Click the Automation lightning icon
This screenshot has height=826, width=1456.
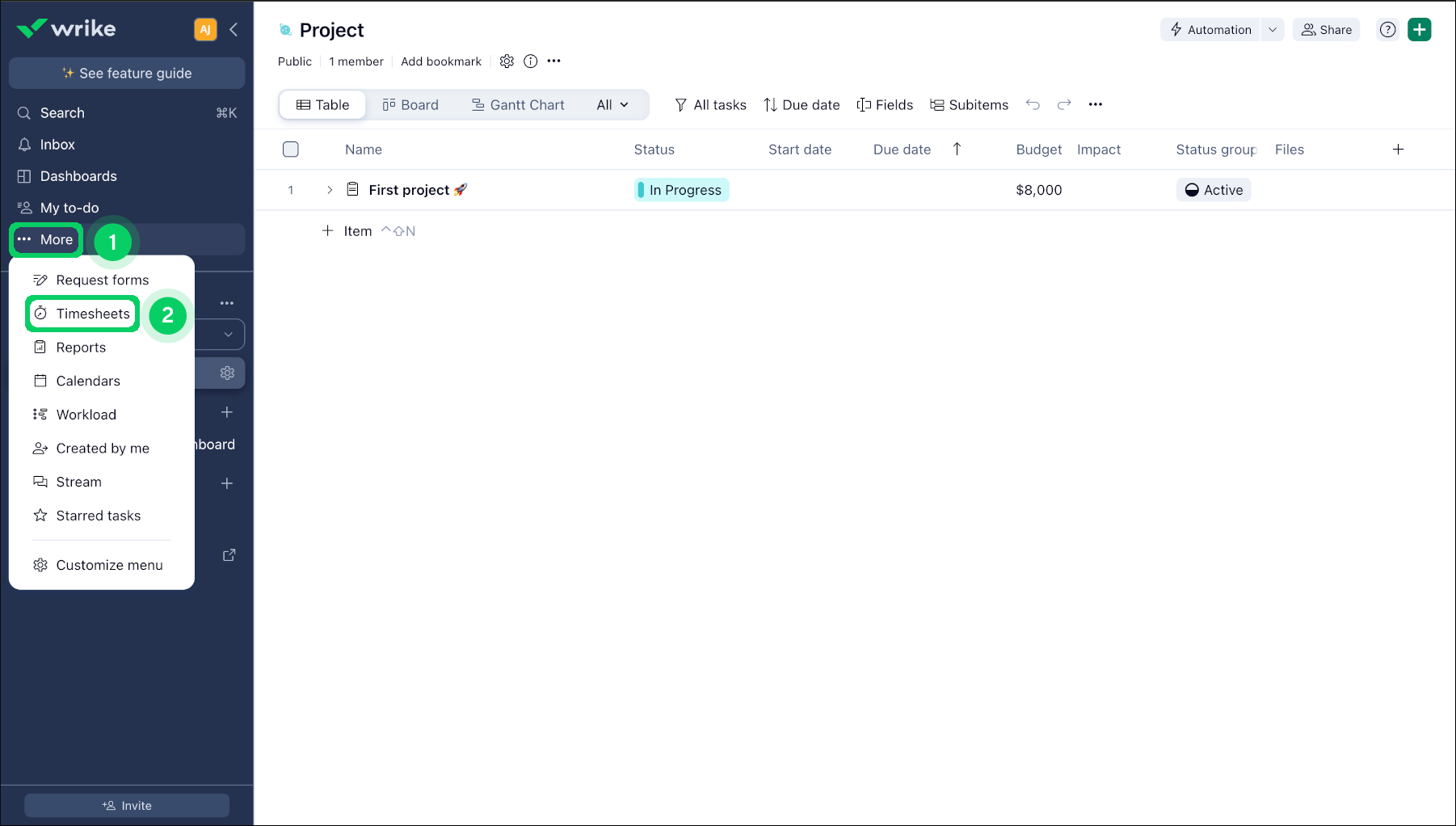pyautogui.click(x=1175, y=29)
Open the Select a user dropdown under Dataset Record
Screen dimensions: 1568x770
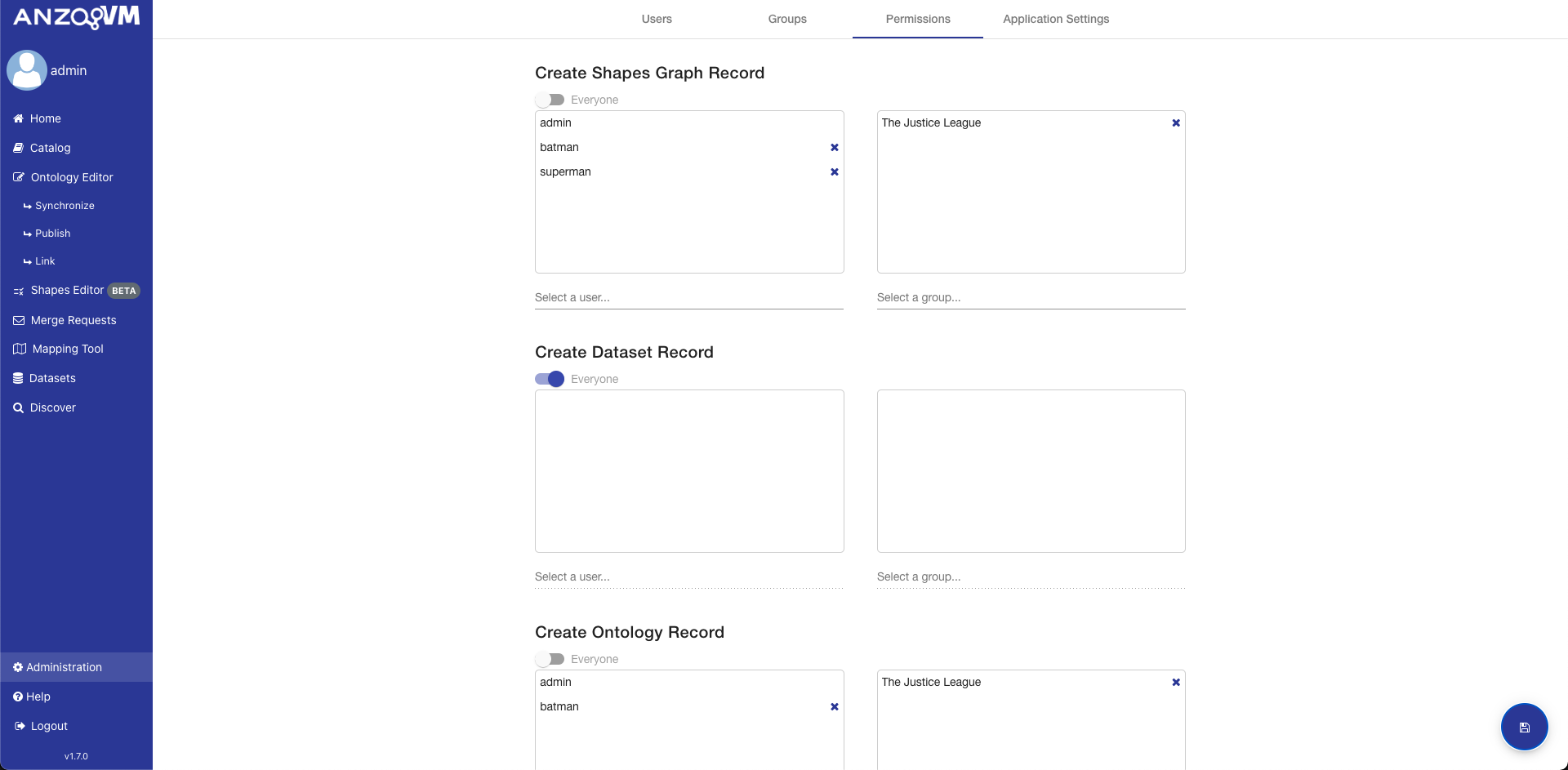688,576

__________________________________________________

**About this task**
Without including any pictures, reproduce the listing exactly.

**Answer box**
Click the Automation lightning icon
This screenshot has height=826, width=1456.
pyautogui.click(x=1175, y=29)
Open the Select a user dropdown under Dataset Record
Screen dimensions: 1568x770
688,576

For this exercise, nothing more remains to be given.